9. The device of claim 6, wherein the operations further comprise:

providing, to the user equipment, a mathematical algorithm;

transmitting, to the user equipment, an input signal;

receiving, from the base station, an indication of an output signal of the user equipment, wherein the output signal is based on applying the mathematical algorithm to the input signal; and

verifying the user equipment based on the indication of the output signal.

10. The device of claim 6, wherein the authenticating the user equipment is based on information from a mobility management entity associated with the user equipment.

11. The device of claim 6, where the command is sent to a security application installed on the user equipment.

12. The device of claim 6, wherein the operations further comprise:

receiving, from a web server, an authentication request including an identifier of a user associated with the user equipment; and

transmitting, to the web server, an authentication response.

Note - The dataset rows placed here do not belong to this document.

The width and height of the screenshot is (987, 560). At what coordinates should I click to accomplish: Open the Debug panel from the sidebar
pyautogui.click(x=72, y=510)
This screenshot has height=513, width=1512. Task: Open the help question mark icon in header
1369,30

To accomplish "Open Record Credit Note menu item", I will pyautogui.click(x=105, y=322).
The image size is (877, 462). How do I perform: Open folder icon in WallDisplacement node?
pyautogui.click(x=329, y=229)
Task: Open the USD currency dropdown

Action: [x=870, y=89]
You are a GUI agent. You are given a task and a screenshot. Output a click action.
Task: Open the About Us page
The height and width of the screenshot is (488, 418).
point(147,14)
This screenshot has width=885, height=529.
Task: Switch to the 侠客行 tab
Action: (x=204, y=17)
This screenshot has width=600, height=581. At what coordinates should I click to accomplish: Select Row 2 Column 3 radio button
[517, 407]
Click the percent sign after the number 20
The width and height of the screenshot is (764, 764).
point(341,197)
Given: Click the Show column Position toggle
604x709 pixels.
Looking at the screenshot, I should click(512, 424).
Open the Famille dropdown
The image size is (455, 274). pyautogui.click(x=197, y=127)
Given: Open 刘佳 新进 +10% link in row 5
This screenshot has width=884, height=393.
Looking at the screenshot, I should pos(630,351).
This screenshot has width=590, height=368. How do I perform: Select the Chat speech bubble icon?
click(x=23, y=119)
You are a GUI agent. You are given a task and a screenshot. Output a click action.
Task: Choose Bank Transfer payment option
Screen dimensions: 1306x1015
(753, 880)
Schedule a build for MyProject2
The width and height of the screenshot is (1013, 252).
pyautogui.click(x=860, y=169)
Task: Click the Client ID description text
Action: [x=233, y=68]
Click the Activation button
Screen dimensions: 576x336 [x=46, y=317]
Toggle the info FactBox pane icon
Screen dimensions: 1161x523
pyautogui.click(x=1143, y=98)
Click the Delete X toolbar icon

13. A non-transitory machine-readable medium, comprising executable instructions that, when executed by a processing system including a processor, facilitate performance of operations, the operations comprising:

transmitting, to a web server, an identifier of a user associated the processing system;

receiving, from a secure server, a command to generate a purposefully malformed packet;

generating the purposefully malformed packet;

transmitting, to a base station, the purposefully malformed packet, the purposefully malformed packet configured to cause a failure of a checksum with a known value; and

accessing a service requiring an authentication, wherein the authentication is based on the identifier of the user and the failure of the checksum with the known value.

14. The non-transitory machine-readable medium of claim 13, wherein the command is received at a MAC layer.

15. The non-transitory machine-readable medium of claim 13, wherein the identifier includes a username or a password.

16. The non-transitory machine-readable medium of claim 13, wherein the operations further comprise:

receiving, from a secure server, an input signal; and

transmitting, to the base station, an output signal, wherein the output signal is based on applying a pre-installed mathematical algorithm to the input signal, and wherein the output signal is configured for use by the secure server for verification of the processing system.

17. The non-transitory machine-readable medium of claim 13, wherein the operations further comprise:

installing, by the processing system, a security application, wherein the security application is configured to maintain a connection between the processing system and the secure server.

18. The non-transitory machine-readable medium of claim 13, wherein the operations further comprise:

receiving a request for a location of the processing system; and

transmitting a response including the location.

19. The non-transitory machine-readable medium of claim 13, wherein the operations further comprise:

receiving a request for additional information, wherein the additional information include at least one of: a most used application during a period of time, a most visited website during the period of time, or a most frequently used access point during the period of time.

20. The non-transitory machine-readable medium of claim 13, wherein the operations further comprise:

receiving, from the secure server, a request to cycle power or toggle a wireless capability.